• _GIVEN DATA_

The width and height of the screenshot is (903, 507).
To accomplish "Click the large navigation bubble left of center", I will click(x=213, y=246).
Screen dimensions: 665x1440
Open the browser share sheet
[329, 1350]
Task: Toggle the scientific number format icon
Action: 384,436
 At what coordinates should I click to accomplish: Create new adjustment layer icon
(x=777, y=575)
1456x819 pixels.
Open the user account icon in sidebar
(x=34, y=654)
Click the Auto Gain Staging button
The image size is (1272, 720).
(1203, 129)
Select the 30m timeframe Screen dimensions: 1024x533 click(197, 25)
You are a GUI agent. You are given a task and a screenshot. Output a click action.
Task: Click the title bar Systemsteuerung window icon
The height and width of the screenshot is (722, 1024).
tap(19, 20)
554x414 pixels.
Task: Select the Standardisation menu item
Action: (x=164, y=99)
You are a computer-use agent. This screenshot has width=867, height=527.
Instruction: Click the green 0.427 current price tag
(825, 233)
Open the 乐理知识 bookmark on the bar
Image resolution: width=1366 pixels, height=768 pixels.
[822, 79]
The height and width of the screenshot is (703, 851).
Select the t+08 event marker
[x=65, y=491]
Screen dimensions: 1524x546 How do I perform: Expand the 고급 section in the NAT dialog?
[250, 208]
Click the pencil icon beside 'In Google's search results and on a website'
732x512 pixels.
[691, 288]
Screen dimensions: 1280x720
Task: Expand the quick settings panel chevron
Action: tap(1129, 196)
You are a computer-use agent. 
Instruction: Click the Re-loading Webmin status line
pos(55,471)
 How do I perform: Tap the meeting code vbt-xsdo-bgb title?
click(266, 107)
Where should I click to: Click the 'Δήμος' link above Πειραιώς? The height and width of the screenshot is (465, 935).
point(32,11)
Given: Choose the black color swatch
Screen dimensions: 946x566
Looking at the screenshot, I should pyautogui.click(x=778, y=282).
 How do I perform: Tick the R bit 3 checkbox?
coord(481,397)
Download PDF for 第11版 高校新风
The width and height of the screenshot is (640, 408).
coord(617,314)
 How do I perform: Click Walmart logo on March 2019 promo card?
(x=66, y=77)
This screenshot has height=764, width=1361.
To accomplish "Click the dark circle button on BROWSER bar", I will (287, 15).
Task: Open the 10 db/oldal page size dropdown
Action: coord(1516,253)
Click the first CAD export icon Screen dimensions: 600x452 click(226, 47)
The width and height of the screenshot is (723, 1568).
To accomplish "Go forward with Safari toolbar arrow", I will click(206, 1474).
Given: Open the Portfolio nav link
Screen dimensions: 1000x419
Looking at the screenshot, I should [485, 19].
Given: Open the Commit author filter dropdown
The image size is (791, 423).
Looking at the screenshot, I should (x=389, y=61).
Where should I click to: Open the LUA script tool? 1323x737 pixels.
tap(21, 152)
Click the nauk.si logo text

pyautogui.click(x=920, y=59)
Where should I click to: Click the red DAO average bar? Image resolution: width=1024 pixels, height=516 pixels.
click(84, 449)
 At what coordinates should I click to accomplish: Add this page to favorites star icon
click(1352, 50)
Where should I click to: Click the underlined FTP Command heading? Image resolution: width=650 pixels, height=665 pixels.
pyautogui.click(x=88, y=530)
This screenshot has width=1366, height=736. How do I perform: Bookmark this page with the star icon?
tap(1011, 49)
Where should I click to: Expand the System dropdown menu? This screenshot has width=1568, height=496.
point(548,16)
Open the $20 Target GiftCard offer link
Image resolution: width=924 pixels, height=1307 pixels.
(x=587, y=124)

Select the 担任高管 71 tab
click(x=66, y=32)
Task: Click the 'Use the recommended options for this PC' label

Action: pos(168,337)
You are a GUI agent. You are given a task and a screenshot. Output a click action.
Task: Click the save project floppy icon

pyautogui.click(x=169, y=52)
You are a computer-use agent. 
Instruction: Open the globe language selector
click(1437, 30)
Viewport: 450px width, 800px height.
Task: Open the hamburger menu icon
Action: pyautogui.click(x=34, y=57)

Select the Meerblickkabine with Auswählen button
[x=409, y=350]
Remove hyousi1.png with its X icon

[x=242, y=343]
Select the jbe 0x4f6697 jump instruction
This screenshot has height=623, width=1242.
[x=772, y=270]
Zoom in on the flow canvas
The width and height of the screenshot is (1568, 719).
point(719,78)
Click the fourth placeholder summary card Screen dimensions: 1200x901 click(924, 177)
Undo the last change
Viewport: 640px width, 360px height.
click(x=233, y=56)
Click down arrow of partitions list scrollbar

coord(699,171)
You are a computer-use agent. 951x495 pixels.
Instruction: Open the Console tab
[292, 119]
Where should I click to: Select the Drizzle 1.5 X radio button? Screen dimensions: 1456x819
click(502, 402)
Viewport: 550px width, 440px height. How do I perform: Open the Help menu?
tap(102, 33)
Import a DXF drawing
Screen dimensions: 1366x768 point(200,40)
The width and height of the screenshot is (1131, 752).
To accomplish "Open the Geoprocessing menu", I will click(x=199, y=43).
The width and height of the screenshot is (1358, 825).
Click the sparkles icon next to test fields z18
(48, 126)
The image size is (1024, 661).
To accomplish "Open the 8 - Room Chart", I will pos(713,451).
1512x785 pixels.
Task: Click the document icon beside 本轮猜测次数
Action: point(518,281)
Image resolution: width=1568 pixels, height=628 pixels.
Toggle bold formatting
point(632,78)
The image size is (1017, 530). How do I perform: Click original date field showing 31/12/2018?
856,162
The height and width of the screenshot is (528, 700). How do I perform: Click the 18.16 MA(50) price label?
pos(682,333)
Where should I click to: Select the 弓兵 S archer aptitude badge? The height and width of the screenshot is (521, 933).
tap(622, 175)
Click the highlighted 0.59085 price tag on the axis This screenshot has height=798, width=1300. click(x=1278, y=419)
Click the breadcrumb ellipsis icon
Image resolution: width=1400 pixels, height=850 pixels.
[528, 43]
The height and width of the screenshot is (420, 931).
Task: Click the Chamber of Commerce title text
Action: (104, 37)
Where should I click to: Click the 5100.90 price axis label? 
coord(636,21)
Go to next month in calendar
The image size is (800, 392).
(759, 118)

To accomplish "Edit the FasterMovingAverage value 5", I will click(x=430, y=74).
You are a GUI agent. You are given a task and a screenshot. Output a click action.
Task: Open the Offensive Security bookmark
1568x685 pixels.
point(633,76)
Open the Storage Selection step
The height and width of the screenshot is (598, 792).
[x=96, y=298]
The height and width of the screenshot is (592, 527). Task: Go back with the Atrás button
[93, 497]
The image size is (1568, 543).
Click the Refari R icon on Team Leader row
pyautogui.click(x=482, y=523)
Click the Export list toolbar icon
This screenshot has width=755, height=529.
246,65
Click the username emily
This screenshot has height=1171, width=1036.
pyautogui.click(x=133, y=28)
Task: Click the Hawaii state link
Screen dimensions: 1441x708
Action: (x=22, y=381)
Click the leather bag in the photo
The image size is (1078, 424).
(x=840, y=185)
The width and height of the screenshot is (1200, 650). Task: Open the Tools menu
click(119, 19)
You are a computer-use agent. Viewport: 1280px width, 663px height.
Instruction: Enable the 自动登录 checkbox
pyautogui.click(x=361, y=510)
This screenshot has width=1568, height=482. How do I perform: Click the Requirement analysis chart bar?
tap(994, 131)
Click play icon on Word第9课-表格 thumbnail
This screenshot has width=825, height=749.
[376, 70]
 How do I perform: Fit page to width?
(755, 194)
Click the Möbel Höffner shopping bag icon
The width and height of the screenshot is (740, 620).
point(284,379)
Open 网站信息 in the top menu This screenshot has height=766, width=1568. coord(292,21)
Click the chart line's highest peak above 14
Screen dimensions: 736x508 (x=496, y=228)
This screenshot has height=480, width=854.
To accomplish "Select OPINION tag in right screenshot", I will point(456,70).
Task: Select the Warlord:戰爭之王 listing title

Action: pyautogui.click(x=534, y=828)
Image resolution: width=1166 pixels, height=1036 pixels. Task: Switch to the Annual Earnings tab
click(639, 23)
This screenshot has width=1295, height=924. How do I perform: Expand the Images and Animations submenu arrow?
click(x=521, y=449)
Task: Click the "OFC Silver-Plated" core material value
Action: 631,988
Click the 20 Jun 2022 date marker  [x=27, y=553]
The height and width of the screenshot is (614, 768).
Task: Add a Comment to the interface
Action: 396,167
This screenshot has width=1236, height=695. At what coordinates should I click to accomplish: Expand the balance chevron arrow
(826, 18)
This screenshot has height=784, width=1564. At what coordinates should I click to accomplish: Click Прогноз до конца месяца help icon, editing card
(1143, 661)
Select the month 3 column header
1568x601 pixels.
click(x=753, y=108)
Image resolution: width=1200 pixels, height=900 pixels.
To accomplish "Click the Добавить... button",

• _THE PROBLEM_
Look through the records for the string "computer". Copy every line that has it.

• _EXERCISE SOLUTION_
You are a computer-use agent. This screenshot has width=867, height=527.
You are a computer-use agent. 
You are a computer-use agent. 
You are a computer-use agent. 951x495 pixels.
You are a computer-use agent. Viewport: 1280px width, 663px height.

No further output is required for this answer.